Des représentants institutionnels :
C'est au demeurant en réponse à une demande que le "Conseil Supiot" a lui-même formulée que j'ai souhaité inviter non seulement la direction de la recherche, la direction de l'enseignement supérieur et la mission scientifique universitaire à participer aux travaux du Conseil, mais également la Conférence des présidents d'Université, le CNRS, l'IRD et l'INED et les départements ministériels actifs en matière de recherche en sciences de l'homme et de la société : le ministère des Affaires étrangères, le ministère de l'Emploi et de la Solidarité, le ministère de la Culture et de la Communication.
Les personnalités qualifiées :
En ce qui concerne les personnalités qualifiées, j'ai voulu que l'essentiel de vos disciplines soient représentées, et que soient aussi représentées la plupart des institutions de recherche, avec une prédominance, naturelle dans vos secteurs, des universités.
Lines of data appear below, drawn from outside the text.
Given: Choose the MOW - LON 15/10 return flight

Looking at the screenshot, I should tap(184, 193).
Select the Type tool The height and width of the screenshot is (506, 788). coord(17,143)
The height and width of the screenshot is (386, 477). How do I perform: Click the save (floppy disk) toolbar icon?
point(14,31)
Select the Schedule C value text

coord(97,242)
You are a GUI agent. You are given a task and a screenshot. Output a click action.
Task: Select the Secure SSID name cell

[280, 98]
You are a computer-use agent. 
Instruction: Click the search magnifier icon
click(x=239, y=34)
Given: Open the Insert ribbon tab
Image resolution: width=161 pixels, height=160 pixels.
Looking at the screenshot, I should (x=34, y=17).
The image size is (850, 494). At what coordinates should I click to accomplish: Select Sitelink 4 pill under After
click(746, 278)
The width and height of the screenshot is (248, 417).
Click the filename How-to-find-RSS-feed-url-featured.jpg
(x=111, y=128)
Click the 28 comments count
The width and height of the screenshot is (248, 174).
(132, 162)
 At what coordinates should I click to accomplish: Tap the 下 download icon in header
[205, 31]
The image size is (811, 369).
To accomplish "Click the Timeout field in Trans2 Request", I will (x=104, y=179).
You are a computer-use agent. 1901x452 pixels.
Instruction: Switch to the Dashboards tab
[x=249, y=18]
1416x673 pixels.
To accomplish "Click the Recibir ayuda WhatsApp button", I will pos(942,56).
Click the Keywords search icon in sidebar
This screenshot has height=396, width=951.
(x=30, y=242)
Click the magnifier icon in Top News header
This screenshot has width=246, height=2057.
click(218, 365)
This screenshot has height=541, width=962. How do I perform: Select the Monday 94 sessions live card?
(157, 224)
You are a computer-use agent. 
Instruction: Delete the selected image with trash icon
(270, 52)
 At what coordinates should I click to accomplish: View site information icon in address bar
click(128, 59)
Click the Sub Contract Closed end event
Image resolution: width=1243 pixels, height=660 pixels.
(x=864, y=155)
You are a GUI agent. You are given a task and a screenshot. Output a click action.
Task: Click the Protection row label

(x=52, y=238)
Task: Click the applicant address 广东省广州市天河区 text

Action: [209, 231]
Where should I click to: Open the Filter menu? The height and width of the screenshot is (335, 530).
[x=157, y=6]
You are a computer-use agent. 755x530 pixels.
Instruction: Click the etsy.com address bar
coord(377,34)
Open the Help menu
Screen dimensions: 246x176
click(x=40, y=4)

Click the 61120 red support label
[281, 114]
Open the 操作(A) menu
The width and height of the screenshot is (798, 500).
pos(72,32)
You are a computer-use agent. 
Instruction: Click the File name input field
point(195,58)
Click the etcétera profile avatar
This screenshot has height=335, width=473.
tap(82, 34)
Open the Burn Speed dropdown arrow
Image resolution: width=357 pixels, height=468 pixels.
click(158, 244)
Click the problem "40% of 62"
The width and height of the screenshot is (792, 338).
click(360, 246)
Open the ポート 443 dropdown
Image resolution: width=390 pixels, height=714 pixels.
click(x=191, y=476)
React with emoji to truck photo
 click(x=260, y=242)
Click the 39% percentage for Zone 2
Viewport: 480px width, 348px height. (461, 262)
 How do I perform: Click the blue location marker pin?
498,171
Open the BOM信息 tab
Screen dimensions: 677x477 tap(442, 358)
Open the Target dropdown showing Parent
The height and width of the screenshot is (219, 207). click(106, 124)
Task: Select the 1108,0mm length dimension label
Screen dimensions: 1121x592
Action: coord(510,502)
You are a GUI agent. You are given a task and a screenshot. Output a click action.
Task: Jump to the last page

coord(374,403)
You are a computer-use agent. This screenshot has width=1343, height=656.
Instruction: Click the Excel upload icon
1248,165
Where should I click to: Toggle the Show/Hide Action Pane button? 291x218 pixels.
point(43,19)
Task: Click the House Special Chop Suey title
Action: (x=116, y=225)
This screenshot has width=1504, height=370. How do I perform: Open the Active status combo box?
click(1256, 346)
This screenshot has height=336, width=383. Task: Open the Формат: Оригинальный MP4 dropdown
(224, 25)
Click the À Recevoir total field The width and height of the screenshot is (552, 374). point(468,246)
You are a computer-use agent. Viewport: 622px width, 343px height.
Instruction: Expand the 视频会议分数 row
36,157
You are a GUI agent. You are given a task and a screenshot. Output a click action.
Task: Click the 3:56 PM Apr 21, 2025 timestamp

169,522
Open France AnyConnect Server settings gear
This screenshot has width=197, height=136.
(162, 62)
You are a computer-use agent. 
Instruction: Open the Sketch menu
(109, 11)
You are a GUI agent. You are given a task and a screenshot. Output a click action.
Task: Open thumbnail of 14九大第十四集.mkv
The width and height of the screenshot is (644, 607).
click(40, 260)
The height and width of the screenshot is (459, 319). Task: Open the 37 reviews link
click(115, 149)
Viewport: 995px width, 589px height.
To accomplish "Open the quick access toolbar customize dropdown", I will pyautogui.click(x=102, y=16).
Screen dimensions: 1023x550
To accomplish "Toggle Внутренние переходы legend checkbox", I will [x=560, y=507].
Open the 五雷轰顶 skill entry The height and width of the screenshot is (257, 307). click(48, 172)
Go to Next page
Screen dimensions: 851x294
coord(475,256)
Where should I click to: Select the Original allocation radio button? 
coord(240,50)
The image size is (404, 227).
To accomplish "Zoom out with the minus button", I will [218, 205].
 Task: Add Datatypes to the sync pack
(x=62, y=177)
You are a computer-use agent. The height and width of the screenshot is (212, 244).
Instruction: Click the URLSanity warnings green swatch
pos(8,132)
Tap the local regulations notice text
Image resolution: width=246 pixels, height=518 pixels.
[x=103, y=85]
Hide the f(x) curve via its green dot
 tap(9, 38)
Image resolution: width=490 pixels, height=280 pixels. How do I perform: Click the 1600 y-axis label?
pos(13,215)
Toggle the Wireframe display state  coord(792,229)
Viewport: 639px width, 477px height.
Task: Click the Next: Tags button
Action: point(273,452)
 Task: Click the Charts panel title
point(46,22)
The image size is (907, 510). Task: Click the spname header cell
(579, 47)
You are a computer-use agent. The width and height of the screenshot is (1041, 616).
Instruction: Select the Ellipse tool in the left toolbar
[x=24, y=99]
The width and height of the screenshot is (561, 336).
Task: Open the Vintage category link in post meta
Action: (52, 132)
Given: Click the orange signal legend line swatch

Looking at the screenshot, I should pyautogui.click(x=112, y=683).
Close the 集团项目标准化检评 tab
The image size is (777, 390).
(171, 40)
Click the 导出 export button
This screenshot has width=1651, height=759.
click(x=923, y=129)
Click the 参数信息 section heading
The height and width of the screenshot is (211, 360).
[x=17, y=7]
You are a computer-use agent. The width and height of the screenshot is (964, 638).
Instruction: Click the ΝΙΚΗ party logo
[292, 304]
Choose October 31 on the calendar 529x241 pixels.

Je rappelle en effet que les sciences de l'homme et de la société en France, ce sont avant tout 20 000 enseignants-chercheurs répartis dans une soixantaine d'universités, 2000 chercheurs au CNRS, un millier environ à l'IRD.
La mission qui vous est assignée est claire : il s'agit pour votre Conseil de proposer les orientations qui lui semblent nécessaires, pour aider les sciences humaines et sociales à entrer dans un vingt-et-unième siècle, qui sera européen et international.
Dans ces conditions, le conseil aura trois fonctions :
1) me proposer des orientations stratégiques pour la politique scientifique,
2) coordonner au plan national les programmes et opérations de recherche entre les organismes (CNRS/IRD/INED/INSERM etc), les universités et les programmes pilotés directement par le ministère (et financés par le Fonds national de la science).
3) uvrer à l'ouverture européenne et internationale dans deux directions : les actions-clés de l'Union (PCRD) d'une part, et d'autre part ? la mise en réseau souhaitable des institutions et les opérations multilatérales.
Disposant de la possibilité de faire appel à des experts, d'auditionner des personnalités extérieures et de constituer des commissions, le nouveau Conseil sera en mesure de proposer des analyses que les directions n'ont pas la possibilité de conduire et qui déboucheront sur des propositions concrètes, d'autant plus facilement réalisables qu'elles auront été discutées en séance avec les directions et organismes concernés.
Ce conseil est donc à la fois un conseil d'orientation stratégique et un comité de coordination. J'ai souhaité que le président en soit un universitaire, directeur de l'équipement modèle pour vos disciplines qu'est la Maison méditerranéenne des sciences de l'homme d'Aix-en-Provence. A Robert Ilbert, donc, et au vice-président, Maurice Godelier, je souhaite d'animer des travaux inspirés et productifs.
A tous, en vous remerciant à nouveau pour le temps et l'énergie que vous consacrerez à ces travaux, je souhaite, en dépit de la charge supplémentaire de travail que vous avez acceptée, une forme de plaisir à l'appréhension large et horizontale de l'animation de la recherche.